-------- DATA FOR PROCESSING

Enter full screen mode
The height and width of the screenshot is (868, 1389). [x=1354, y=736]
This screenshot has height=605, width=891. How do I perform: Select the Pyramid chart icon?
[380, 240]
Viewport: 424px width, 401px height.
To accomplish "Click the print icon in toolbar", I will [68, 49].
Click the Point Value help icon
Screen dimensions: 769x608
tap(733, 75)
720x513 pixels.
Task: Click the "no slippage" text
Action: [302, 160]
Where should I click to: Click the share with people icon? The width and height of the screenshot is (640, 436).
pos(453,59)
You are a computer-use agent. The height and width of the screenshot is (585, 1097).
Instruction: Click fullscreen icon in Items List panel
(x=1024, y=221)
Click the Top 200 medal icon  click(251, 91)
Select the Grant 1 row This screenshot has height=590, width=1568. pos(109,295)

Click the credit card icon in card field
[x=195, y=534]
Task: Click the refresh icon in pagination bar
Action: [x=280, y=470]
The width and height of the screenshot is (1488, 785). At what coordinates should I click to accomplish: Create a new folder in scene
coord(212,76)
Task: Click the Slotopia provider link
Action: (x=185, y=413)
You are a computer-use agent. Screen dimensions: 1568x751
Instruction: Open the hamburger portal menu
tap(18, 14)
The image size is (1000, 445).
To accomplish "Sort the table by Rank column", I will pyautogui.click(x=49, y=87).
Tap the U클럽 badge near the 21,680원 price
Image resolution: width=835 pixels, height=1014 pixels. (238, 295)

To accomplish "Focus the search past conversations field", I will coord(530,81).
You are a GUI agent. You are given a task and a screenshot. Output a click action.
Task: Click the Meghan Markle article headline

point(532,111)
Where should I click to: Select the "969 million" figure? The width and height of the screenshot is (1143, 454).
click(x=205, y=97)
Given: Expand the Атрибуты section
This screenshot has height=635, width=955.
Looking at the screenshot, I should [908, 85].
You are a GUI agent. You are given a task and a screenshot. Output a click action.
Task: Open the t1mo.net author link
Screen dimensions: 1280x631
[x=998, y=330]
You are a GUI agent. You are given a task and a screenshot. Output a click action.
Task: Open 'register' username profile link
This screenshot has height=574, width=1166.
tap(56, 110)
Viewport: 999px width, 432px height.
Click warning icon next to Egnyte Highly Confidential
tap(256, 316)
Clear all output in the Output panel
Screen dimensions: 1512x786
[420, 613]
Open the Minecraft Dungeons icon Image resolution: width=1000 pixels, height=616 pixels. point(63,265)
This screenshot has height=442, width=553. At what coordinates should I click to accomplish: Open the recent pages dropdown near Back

----------------

ACTIVITY:
Search the listing above for the string "Viewport" and return each line it appears on.

SOLUTION FOR THIS TASK:
Viewport: 424px width, 401px height.
Viewport: 999px width, 432px height.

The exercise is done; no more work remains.